Stored items
Content starts
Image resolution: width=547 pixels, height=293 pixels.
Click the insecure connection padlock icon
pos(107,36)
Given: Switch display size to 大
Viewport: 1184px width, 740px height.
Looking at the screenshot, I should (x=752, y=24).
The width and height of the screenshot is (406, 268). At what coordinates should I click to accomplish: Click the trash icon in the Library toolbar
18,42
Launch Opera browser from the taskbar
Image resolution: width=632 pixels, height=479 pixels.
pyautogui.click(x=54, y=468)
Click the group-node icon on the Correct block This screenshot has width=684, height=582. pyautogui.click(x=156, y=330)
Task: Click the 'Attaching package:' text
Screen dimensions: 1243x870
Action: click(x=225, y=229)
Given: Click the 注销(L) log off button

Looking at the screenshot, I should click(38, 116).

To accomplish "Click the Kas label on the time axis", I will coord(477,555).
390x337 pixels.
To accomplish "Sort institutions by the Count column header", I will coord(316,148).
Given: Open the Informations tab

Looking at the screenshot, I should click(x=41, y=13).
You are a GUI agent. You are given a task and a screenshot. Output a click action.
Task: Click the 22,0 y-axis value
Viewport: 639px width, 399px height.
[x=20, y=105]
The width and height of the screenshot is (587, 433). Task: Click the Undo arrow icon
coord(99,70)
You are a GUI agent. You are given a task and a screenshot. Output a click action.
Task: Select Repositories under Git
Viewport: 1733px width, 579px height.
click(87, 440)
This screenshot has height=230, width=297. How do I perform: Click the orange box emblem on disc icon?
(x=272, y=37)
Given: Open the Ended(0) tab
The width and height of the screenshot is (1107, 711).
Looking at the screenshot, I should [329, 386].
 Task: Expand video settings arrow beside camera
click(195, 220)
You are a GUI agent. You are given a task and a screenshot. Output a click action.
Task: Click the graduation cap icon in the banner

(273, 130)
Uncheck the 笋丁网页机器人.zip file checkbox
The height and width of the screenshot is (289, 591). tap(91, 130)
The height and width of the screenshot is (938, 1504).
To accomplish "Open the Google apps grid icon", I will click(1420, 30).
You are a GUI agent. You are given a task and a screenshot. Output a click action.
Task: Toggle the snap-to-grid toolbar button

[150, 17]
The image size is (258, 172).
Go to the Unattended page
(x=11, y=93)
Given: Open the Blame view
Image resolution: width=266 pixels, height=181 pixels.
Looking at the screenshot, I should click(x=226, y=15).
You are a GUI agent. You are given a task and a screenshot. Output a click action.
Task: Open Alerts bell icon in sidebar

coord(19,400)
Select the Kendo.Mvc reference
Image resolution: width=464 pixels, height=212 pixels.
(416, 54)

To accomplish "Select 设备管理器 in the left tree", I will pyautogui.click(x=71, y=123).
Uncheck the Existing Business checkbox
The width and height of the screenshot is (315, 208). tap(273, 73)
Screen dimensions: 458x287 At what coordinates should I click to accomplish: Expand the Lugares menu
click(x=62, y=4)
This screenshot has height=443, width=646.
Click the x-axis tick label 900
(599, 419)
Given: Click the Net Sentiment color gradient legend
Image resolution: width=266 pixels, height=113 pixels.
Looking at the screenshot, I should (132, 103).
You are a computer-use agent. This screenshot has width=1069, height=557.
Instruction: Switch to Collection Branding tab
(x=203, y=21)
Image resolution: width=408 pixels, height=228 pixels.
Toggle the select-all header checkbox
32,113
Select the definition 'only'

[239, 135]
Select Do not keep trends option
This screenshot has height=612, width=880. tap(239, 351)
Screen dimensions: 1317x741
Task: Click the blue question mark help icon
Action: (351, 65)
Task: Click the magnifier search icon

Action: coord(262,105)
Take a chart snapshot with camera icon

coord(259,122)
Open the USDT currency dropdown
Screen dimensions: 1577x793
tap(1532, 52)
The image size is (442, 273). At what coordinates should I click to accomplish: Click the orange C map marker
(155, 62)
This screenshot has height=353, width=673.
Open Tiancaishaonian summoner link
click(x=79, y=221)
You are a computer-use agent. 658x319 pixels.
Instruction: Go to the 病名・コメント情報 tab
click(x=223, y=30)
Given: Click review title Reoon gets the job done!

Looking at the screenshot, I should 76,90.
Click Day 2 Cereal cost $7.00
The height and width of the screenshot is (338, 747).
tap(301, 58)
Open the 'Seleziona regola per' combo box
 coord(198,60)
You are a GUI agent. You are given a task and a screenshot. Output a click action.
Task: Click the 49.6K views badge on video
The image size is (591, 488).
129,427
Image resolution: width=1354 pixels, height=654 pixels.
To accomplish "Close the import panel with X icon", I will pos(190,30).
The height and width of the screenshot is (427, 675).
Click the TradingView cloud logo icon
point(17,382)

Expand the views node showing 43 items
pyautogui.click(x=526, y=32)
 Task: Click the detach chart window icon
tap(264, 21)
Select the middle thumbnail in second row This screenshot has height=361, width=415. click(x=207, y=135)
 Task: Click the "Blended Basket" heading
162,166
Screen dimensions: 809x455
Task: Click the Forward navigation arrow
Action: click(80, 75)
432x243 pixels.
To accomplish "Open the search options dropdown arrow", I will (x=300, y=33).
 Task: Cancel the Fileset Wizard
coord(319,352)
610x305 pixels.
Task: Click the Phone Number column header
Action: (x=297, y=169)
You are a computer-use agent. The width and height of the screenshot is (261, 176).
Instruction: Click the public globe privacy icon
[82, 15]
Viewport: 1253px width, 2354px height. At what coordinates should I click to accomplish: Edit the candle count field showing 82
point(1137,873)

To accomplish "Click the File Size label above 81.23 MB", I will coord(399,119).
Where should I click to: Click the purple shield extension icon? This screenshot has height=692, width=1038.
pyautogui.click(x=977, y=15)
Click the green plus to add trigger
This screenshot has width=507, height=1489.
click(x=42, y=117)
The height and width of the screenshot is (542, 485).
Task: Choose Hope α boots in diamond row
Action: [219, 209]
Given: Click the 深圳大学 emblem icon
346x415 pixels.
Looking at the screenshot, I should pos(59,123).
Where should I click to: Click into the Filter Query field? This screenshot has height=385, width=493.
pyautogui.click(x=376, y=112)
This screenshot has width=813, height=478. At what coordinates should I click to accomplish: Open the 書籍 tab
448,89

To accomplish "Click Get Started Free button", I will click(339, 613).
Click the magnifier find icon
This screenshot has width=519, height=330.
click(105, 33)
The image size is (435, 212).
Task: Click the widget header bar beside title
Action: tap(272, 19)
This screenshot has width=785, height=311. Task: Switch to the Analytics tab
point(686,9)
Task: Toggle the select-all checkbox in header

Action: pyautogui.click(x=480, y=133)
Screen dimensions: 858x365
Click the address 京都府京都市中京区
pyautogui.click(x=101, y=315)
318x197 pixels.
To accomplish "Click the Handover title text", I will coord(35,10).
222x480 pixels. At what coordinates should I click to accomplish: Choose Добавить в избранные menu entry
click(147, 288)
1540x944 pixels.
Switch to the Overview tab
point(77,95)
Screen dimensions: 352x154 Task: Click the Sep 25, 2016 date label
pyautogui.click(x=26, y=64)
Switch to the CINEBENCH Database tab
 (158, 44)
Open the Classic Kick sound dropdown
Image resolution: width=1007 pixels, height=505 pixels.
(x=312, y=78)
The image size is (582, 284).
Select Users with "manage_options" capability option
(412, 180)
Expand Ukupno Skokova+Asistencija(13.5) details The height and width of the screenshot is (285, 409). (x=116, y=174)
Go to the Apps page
Content ends
- WORK TO COMPLETE -
Lines containing the string "text" are the ones to copy from the entries above.

- ANSWER TO THIS PROBLEM -
Task: Click the 'Attaching package:' text
To accomplish "Click the Handover title text", I will coord(35,10).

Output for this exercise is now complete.